Long-Range Anomalous Decay of the Correlation in Jammed Packings

TL;DR

This study investigates the large-scale structure and correlations in three-dimensional jammed packings of hard spheres, revealing anomalous long-range decay and complex oscillatory behavior in density correlations.

Contribution

It introduces a correlation function based on density fluctuations and contact points to analyze weak forces and coordination number variations in jammed packings, supporting hyperuniformity.

Findings

Evidence of anomalous long-range decay in correlations.

Complex superposition of oscillating signals in density correlations.

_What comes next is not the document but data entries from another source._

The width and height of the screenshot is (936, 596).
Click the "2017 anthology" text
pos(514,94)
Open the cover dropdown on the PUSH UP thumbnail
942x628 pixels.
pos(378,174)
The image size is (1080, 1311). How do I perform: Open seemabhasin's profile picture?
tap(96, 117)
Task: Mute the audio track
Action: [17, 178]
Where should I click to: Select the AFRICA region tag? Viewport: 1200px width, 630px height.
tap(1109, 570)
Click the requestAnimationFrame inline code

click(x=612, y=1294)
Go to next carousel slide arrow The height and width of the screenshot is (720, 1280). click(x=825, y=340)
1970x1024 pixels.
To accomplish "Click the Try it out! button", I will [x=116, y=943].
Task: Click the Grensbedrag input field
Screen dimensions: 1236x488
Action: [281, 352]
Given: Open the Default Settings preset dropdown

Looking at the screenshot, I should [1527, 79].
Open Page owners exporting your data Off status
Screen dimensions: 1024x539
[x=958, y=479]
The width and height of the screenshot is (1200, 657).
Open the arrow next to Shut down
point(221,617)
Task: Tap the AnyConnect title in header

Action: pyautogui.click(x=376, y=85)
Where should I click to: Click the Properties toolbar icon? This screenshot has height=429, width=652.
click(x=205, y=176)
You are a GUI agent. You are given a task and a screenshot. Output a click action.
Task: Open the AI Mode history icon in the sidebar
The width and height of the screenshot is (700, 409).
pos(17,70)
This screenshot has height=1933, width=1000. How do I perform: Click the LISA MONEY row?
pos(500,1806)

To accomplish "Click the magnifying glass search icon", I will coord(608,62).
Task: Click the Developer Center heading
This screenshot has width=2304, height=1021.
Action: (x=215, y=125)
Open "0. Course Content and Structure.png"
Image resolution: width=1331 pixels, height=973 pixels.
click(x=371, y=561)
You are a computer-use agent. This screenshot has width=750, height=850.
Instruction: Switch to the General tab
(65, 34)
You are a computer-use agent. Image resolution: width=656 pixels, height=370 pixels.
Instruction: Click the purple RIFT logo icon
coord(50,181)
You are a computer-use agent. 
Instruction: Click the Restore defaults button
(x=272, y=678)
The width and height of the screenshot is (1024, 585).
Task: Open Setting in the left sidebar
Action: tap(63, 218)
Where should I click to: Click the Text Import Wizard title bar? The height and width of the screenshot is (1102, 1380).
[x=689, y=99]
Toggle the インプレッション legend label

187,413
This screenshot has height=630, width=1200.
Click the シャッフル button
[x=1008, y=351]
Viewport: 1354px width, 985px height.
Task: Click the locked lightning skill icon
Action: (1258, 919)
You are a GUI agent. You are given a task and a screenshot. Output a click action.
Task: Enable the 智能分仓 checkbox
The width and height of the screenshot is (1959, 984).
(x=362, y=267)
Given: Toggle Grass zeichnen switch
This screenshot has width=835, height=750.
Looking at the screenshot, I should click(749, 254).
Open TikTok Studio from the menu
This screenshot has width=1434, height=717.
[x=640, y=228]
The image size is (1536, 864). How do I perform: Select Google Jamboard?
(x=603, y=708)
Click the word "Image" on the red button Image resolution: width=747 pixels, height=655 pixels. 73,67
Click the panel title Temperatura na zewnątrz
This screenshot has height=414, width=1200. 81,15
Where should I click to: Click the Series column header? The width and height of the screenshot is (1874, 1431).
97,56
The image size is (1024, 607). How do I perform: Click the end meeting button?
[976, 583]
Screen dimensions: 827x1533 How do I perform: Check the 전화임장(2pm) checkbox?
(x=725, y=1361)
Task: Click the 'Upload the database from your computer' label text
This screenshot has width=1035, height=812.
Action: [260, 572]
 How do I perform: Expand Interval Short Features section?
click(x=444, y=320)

Support for hyperuniformity in randomly jammed packings.

Abstract

We numerically study the structure of the interactions occurring in three-dimensional systems of hard spheres at jamming, focusing on the large-scale behavior. Given the fundamental role they play in the configuration of jammed packings, we analyze the propagation through the system of the weak forces and of the variation of the coordination number with respect to the isostaticity condition $\Delta Z$. We show that these correlations can be successfully probed by introducing a correlation function weighted on the density-density fluctuations. The results of this analysis can be further improved by introducing a representation of the system based on the contact points between particles. In particular, we find evidence that the weak forces and the $\Delta Z$ fluctuations support the hypothesis of randomly jammed packings of spherical particles being hyperuniform by exhibiting an anomalous long-range decay. Moreover, we find that the large-scale structure of the density-density correlation exhibits a complex behavior due to the superimposition of two exponentially damped oscillating signals propagating with linearly depending frequencies.